Using the entries below, write out the line with "You are a GUI", the line with "The width and", and every line in between, exactly as each is written.

» Extracted data:
BEGIN

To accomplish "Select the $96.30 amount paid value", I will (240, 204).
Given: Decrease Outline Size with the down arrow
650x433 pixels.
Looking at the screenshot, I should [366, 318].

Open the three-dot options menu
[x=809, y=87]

END
BEGIN

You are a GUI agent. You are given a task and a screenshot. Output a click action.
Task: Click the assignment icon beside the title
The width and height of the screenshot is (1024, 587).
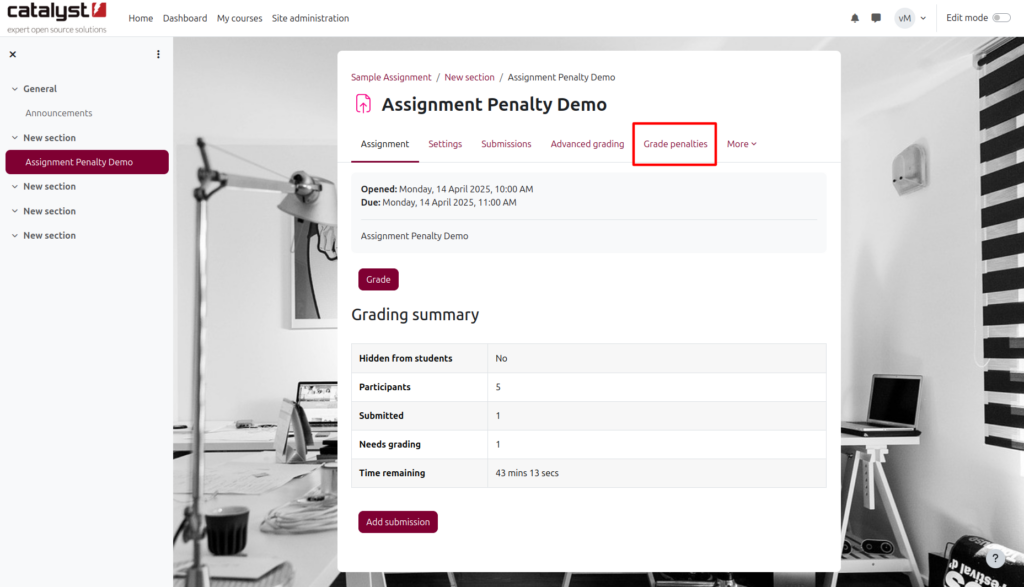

END

» Answer below:
You are a GUI agent. You are given a task and a screenshot. Output a click action.
Task: Click the assignment icon beside the title
The width and height of the screenshot is (1024, 587).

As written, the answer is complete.